Выбрать главу
* * *

Александр Яковлевич Головин человек был замкнутый. Он не говорил о своей жизни. Но где-то глубоко в нем жила грусть, и его блестящие, красивые глаза часто выражали тревогу и сдержанное волнение.

Головин был спрятанный в себе человек. Никто из нас не знал, где он живет. Он часто уходил куда-то и пропадал.

– Посылал за Александром Яковлевичем. Он опять куда-то пропал… И где искать его? По его адресу его никогда не застанешь дома. Декорации не готовы, придется отложить спектакль… – не раз говорил любивший Головина директор императорских театров Владимир Аркадьевич Теляковский.

И он [Головин] был добрым человеком. Он никогда ни о ком не сказал ничего плохого. Никогда ни на кого не обиделся. Деликатная натура его кротко принимала все хулы и несправедливости – он никогда не бывал зол и гневен. Он был кротким человеком и нежно учтивым. В нем всегда жило чувство прощения ко всем. На всякое злое мнение, на несправедливость и непонимание он только махал своей мягкой, женской рукой и, смеясь, говорил:

– Пускай. Что же делать!..

Александр Яковлевич Головин чрезвычайно нравился женщинам. Они перед ним распускали крылья своих чарований и вдохновляли его в творчестве. Он написал много чудесных пастелей красивых женщин. Но порою – очень странных, страшных.

Головин никогда не пил никакого вина и не курил. Но слабостью его были конфеты – он уничтожал их целыми коробками.

Сколько раз он говорил мне, что нежно обожает Аполлона и красоту античного мира!..

* * *

Я познакомил Владимира Аркадьевича Теляковского с Головиным вскоре после его вступления в управление московскими императорскими театрами, и он поручил художнику декорации к опере Корещенко «Ледяной дом». И сразу же Головин сумел показать силу большого художественного вкуса. В декоративной мастерской я видел у него Кустодиева, работающего в качестве помощника, и Анисфельда. Его балет «Волшебное зеркало» был нежен и изящен. Но нов – и пресса ругательски ругала и его, как ругала меня и Врубеля.

В его творчестве – в театральных эскизах – любимым мотивом его было как бы изящное кружево, тонкая ювелирная работа… Он был как бы зачарован изысканностью орнамента… Его рисунки костюмов замечательные. Он был изящнейший художник.

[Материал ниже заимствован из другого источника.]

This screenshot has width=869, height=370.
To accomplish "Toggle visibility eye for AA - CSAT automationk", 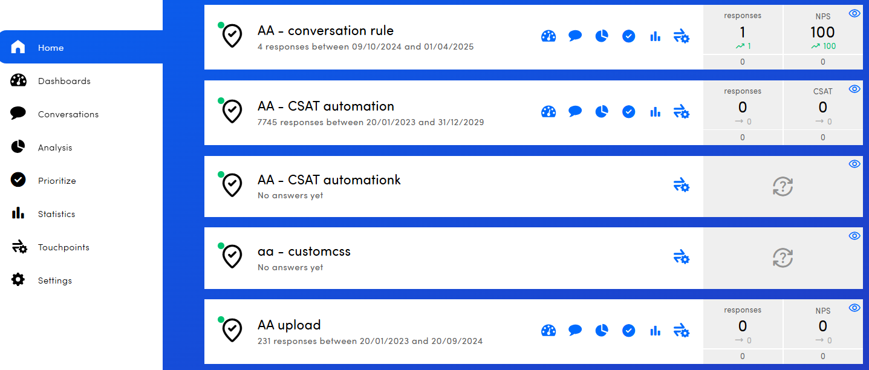I will [x=854, y=164].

Мир праху прекрасного художника, доброго человека, приятеля, встреченного мною на пути жизни.

Чехов

Из моих встреч с Чеховым

I

Я вспомнил годы юности, пролетевшие так давно в дивной стране моей, когда музы нежные нам тайно улыбались, когда легкокрылая нам изменяла радость. Я вспомнил 1883 год. Был Великий пост. Таяли снега на крышах, и из мастерской прекрасного художника Алексея Кондратьевича Саврасова, нашего профессора, в окна были видны посинелые леса, Сокольники, Большой бор, который далеко лежал на горизонте. В весеннем солнце блестели вдали подмосковные церковки и большие дома казенных зданий – учебных заведений, института, казарм. Весна, ростепель. Вид на Мясницкую улицу, церковь Фрола и Лавра, по улице едут извозчики, одни на санях, а уже есть и на колесах; дворники кирками бьют заледенелые глыбы на мостовых. У меня и у Левитана, учеников Саврасова, – длинные сапоги.

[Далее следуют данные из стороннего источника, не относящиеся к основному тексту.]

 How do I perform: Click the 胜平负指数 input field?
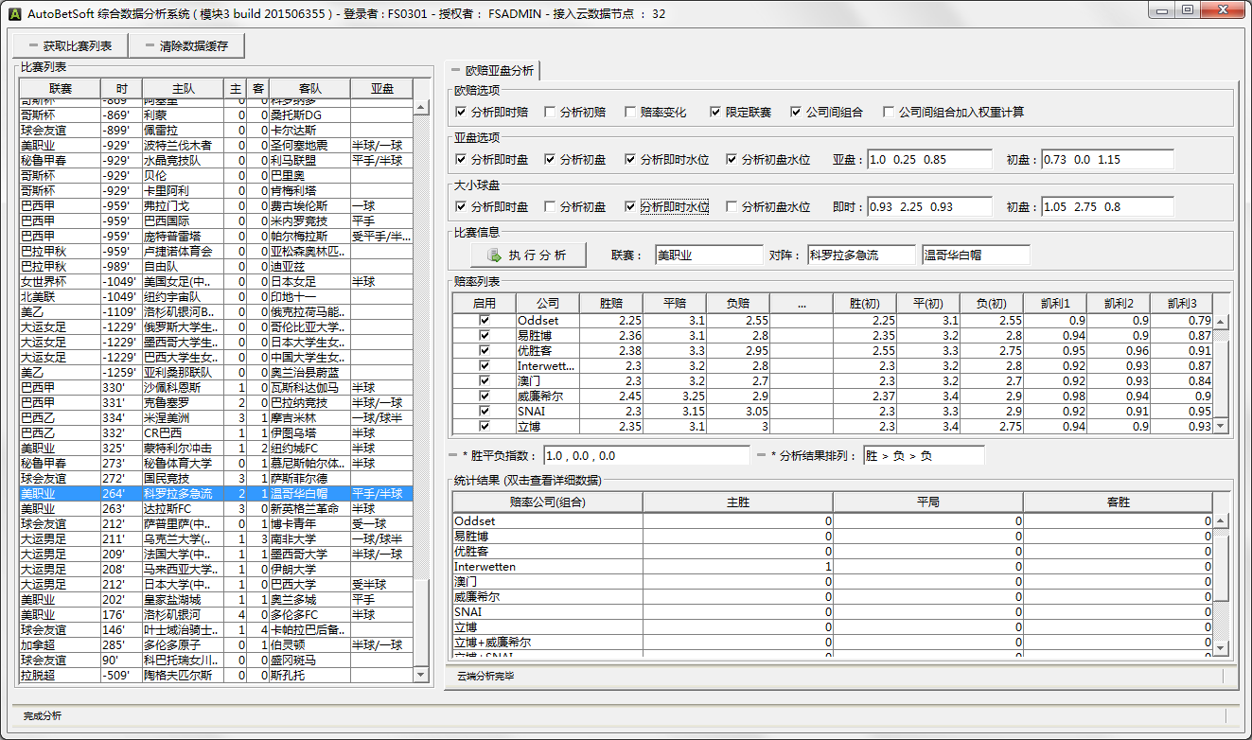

Сапоги у нас, чтобы ходить за город, под Москву, в природу писать этюды с натуры. А в природе под Москвой прямо чудеса весной: Москва-река, ледоход. Разлилась река, прилетели грачи, кричат по садам монастырским. Жаворонки поют в выси весеннего неба. Панин луг, Останкино, Сокольники, Новая деревня, Перерва, Петровско-Разумовское, Кунцево, Кусково, и сколько их, мест неизъяснимой красоты <…>

– Сегодня пойдем в Сокольники, – говорю Левитану.

Маленький ящичек с красками берем в карман. Писать этюды весны.

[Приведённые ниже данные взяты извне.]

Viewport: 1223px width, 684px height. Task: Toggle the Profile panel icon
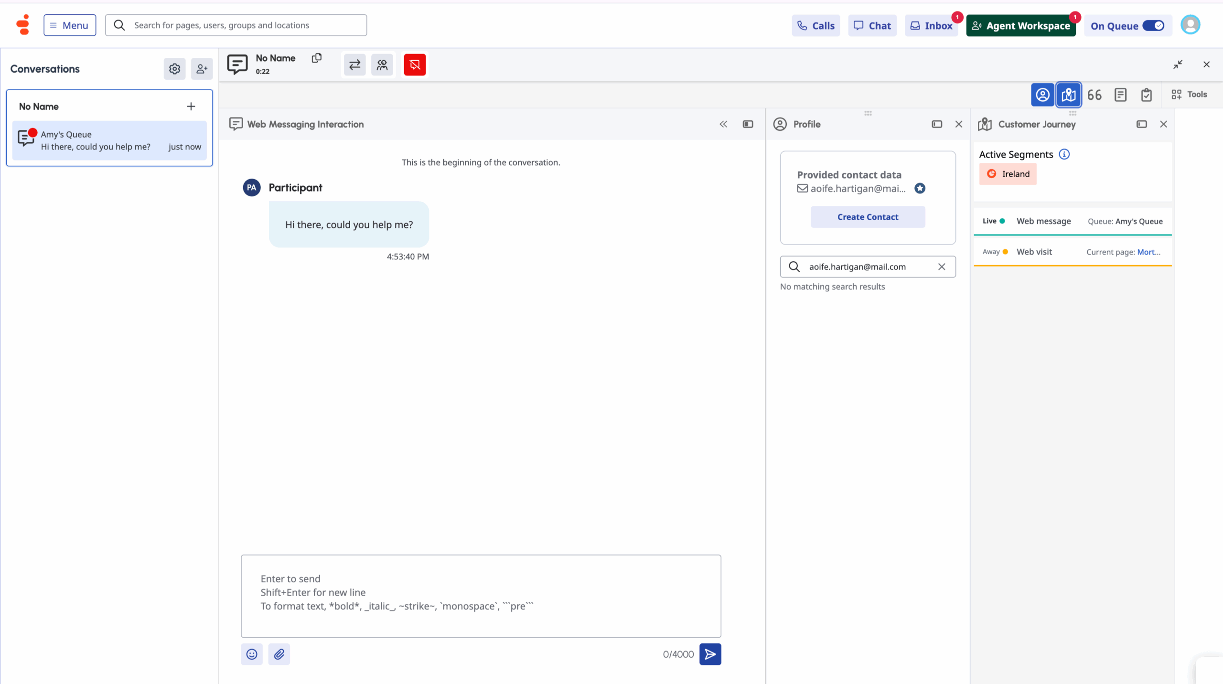click(1042, 95)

<…> В Москве, на углу Дьяковской и Садовой, была гостиница, называемая «Восточные номера» – почему «восточные», неизвестно… Это были самые захудалые меблированные комнаты. У «парадного» входа, чтобы плотнее закрывалась входная дверь, к ней приспособлены были висевшие на веревке три кирпича.

В нижнем этаже жил Антон Павлович Чехов, а наверху, на втором этаже – Исаак Ильич Левитан, бывший в то время еще учеником Училища живописи, ваяния и зодчества.

Была весна. Мы вместе с Левитаном шли из Школы, с Мясницкой – после третьего, последнего, экзамена по живописи, на котором получили серебряные медали: я – за рисунок, Левитан – за живопись.